• [Exercise prompt]:
Everything in the records should be repeated exactly.

• [Data shown]:
================================

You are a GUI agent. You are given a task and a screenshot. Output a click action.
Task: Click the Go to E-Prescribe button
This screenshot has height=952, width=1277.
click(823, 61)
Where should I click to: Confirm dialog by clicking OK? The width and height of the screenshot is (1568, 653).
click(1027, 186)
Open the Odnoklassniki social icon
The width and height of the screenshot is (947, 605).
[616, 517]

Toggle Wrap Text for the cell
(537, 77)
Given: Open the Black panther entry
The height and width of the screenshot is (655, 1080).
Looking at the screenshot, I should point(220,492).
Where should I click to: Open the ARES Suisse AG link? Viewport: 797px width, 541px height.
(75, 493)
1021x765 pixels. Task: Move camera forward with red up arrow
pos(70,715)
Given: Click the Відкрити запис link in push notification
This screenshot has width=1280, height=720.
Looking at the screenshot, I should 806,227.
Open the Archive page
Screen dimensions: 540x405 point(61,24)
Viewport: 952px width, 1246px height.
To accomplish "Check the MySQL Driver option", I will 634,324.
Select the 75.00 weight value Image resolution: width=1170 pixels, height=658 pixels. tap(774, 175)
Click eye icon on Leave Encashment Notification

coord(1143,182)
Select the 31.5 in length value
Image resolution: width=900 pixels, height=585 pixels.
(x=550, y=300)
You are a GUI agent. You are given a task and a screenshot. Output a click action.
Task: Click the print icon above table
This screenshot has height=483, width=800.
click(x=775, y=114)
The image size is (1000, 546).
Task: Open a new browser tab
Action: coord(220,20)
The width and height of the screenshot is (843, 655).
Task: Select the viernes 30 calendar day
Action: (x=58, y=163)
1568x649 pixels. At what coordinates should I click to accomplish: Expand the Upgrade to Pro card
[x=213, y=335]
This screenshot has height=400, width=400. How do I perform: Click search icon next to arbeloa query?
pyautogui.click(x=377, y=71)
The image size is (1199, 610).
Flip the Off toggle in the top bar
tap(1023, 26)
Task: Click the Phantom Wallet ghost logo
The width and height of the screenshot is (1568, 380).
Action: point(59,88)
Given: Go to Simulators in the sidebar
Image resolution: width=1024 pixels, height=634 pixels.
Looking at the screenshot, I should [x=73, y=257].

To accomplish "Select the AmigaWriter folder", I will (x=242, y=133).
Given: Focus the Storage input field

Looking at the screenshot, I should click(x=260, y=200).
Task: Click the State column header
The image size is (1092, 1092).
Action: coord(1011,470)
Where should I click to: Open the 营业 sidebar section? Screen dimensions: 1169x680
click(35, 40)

================================

• [Solution to this task]:
You are a GUI agent. You are given a task and a screenshot. Output a click action.
Task: Click the Go to E-Prescribe button
This screenshot has height=952, width=1277.
click(823, 61)
Where should I click to: Confirm dialog by clicking OK? The width and height of the screenshot is (1568, 653).
click(1027, 186)
Open the Odnoklassniki social icon
The width and height of the screenshot is (947, 605).
[616, 517]

Toggle Wrap Text for the cell
(537, 77)
Given: Open the Black panther entry
The height and width of the screenshot is (655, 1080).
Looking at the screenshot, I should point(220,492).
Where should I click to: Open the ARES Suisse AG link? Viewport: 797px width, 541px height.
(75, 493)
1021x765 pixels. Task: Move camera forward with red up arrow
pos(70,715)
Given: Click the Відкрити запис link in push notification
This screenshot has width=1280, height=720.
Looking at the screenshot, I should 806,227.
Open the Archive page
Screen dimensions: 540x405 point(61,24)
Viewport: 952px width, 1246px height.
To accomplish "Check the MySQL Driver option", I will 634,324.
Select the 75.00 weight value Image resolution: width=1170 pixels, height=658 pixels. tap(774, 175)
Click eye icon on Leave Encashment Notification

coord(1143,182)
Select the 31.5 in length value
Image resolution: width=900 pixels, height=585 pixels.
(x=550, y=300)
You are a GUI agent. You are given a task and a screenshot. Output a click action.
Task: Click the print icon above table
This screenshot has height=483, width=800.
click(x=775, y=114)
The image size is (1000, 546).
Task: Open a new browser tab
Action: coord(220,20)
The width and height of the screenshot is (843, 655).
Task: Select the viernes 30 calendar day
Action: (x=58, y=163)
1568x649 pixels. At what coordinates should I click to accomplish: Expand the Upgrade to Pro card
[x=213, y=335]
This screenshot has height=400, width=400. How do I perform: Click search icon next to arbeloa query?
pyautogui.click(x=377, y=71)
The image size is (1199, 610).
Flip the Off toggle in the top bar
tap(1023, 26)
Task: Click the Phantom Wallet ghost logo
The width and height of the screenshot is (1568, 380).
Action: point(59,88)
Given: Go to Simulators in the sidebar
Image resolution: width=1024 pixels, height=634 pixels.
Looking at the screenshot, I should [x=73, y=257].

To accomplish "Select the AmigaWriter folder", I will (x=242, y=133).
Given: Focus the Storage input field

Looking at the screenshot, I should click(x=260, y=200).
Task: Click the State column header
The image size is (1092, 1092).
Action: coord(1011,470)
Where should I click to: Open the 营业 sidebar section? Screen dimensions: 1169x680
click(35, 40)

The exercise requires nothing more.